## ABOUT THIS EXERCISE
Copy out exactly the lines from the first line of the material below through the line containing "The image size is (847, 497).", and nothing beyond them.
>>
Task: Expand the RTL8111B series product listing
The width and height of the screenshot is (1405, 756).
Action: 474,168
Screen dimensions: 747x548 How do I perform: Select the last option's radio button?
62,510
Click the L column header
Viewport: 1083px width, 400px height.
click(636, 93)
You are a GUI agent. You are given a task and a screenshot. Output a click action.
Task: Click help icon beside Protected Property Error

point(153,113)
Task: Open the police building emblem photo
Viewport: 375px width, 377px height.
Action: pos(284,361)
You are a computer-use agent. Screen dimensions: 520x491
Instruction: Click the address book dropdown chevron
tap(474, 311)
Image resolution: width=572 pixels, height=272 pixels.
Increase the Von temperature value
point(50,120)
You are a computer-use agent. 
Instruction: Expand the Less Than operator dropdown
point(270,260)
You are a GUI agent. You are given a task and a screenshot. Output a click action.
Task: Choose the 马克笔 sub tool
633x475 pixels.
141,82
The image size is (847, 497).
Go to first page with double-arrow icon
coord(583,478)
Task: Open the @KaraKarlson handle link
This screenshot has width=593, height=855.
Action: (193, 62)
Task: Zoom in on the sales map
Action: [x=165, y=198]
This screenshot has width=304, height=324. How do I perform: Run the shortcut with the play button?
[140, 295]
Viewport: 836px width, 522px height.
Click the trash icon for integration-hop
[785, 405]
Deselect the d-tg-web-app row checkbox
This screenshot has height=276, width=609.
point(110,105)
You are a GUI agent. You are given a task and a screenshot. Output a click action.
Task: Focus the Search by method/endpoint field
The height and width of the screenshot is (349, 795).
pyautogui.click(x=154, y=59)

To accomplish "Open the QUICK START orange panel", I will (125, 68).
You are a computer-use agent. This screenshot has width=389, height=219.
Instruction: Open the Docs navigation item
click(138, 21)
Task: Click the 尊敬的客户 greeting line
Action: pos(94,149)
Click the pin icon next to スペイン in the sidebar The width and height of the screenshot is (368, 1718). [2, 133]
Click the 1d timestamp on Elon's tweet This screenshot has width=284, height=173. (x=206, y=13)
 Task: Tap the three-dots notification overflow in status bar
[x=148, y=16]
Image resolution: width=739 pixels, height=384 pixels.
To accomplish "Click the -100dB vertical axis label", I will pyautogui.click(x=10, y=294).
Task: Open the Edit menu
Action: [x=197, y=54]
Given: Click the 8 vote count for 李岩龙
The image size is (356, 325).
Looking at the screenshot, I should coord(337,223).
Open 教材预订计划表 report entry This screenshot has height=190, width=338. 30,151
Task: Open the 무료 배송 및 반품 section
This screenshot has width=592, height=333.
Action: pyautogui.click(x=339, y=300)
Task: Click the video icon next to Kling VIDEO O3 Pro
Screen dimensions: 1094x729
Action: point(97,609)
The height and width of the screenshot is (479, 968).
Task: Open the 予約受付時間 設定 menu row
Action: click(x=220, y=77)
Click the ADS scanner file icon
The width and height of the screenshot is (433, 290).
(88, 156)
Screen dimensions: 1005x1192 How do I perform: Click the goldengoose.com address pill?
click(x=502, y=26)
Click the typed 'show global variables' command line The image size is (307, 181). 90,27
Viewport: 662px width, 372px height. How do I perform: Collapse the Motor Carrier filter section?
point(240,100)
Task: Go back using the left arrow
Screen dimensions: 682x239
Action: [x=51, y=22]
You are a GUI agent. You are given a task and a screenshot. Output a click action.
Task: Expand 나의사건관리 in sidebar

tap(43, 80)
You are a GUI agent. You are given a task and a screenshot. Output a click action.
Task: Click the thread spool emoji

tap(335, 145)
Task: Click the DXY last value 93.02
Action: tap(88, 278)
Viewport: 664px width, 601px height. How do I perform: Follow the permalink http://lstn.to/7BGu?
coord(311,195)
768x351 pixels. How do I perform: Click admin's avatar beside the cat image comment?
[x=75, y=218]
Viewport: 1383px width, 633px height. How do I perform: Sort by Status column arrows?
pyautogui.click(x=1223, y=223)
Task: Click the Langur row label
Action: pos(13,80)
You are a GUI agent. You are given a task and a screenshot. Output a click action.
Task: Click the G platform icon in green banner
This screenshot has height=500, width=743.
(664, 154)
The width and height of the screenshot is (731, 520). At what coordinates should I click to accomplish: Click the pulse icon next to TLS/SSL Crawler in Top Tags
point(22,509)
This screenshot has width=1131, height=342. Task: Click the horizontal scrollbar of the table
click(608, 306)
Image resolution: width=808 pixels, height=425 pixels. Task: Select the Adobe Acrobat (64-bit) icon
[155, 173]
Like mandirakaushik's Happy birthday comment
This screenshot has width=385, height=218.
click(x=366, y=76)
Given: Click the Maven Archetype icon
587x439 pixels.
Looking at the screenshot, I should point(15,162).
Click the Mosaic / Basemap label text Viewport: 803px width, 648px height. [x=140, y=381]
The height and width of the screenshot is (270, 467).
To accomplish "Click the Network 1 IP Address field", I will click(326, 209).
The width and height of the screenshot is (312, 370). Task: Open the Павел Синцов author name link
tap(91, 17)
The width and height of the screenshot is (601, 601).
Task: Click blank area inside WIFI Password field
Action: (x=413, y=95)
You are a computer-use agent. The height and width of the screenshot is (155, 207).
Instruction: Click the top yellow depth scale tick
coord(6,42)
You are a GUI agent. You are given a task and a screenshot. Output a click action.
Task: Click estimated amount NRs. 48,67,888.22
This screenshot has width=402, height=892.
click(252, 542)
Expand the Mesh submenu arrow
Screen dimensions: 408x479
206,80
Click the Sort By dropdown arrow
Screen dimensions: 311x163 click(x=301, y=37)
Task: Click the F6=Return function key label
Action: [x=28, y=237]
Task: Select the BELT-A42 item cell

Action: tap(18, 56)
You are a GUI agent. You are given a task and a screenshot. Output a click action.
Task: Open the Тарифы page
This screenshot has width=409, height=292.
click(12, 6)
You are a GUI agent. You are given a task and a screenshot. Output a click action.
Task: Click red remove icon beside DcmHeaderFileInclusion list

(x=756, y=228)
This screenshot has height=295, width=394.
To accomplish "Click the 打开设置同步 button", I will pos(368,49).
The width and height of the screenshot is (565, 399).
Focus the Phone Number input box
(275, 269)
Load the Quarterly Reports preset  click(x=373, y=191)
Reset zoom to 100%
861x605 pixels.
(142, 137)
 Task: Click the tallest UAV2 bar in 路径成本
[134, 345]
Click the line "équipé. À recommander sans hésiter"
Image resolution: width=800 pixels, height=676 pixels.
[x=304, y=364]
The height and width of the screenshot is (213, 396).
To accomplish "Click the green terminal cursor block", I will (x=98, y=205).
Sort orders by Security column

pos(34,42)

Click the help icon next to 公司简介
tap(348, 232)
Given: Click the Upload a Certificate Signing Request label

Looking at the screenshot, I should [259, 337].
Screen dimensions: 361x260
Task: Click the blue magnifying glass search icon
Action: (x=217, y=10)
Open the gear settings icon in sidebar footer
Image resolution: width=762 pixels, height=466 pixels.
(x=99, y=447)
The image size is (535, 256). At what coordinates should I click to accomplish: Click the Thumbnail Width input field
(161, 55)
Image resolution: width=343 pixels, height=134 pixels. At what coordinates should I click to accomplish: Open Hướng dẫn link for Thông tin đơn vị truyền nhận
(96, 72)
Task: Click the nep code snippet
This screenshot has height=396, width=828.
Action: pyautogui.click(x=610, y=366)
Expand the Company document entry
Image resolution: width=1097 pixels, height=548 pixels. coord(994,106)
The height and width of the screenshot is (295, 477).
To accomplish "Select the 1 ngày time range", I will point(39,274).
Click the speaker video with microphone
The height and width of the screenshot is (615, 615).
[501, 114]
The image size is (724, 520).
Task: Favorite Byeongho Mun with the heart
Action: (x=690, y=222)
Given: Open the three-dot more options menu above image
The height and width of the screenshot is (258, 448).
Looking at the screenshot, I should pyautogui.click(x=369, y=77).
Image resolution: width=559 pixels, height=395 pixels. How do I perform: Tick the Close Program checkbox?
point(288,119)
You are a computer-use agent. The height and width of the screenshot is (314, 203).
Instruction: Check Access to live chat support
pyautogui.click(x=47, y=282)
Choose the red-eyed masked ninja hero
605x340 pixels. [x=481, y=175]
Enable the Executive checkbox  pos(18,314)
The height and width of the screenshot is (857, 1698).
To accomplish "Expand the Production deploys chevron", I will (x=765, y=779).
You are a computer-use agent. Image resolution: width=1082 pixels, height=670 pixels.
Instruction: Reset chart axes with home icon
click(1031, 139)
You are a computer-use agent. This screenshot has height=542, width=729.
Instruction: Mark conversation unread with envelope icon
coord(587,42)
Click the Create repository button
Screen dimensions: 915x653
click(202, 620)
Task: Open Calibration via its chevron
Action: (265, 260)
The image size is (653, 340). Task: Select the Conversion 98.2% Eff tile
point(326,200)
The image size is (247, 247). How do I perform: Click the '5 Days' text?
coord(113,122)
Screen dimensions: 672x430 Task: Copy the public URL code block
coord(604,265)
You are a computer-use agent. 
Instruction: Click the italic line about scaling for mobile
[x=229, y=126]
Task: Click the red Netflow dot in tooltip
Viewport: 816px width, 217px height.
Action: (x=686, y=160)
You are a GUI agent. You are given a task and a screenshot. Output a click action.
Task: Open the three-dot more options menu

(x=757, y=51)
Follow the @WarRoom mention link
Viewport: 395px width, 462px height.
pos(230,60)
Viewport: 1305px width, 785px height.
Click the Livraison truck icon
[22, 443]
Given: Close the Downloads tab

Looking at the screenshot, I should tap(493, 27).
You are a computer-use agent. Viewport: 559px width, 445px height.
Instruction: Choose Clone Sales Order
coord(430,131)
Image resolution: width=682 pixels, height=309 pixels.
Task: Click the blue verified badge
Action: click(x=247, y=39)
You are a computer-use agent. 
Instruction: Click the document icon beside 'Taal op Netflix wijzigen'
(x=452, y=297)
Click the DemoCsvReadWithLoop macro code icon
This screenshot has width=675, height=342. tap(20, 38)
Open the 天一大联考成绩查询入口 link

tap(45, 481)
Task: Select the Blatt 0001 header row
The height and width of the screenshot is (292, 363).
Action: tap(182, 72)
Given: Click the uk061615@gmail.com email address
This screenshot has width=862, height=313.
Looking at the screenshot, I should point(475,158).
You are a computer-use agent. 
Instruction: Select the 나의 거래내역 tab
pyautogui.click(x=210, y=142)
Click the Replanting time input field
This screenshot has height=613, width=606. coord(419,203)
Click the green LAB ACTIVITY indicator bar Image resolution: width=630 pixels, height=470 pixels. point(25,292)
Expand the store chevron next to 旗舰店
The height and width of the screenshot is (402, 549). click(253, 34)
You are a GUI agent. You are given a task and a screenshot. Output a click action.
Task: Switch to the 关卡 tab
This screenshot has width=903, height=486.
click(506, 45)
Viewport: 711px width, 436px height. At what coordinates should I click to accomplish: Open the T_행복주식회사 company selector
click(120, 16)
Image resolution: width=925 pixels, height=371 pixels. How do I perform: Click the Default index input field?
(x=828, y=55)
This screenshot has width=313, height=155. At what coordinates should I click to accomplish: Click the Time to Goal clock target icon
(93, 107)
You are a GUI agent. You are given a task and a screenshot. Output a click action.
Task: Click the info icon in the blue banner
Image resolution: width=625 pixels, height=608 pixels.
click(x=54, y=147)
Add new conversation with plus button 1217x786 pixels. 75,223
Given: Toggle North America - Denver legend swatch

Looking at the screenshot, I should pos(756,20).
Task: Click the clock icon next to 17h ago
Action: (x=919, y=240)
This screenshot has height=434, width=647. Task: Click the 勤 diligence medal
<<
## REPLY
Task: Expand the RTL8111B series product listing
The width and height of the screenshot is (1405, 756).
Action: 474,168
Screen dimensions: 747x548 How do I perform: Select the last option's radio button?
62,510
Click the L column header
Viewport: 1083px width, 400px height.
click(636, 93)
You are a GUI agent. You are given a task and a screenshot. Output a click action.
Task: Click help icon beside Protected Property Error

point(153,113)
Task: Open the police building emblem photo
Viewport: 375px width, 377px height.
Action: pos(284,361)
You are a computer-use agent. Screen dimensions: 520x491
Instruction: Click the address book dropdown chevron
tap(474, 311)
Image resolution: width=572 pixels, height=272 pixels.
Increase the Von temperature value
point(50,120)
You are a computer-use agent. 
Instruction: Expand the Less Than operator dropdown
point(270,260)
You are a GUI agent. You are given a task and a screenshot. Output a click action.
Task: Choose the 马克笔 sub tool
633x475 pixels.
141,82
The image size is (847, 497).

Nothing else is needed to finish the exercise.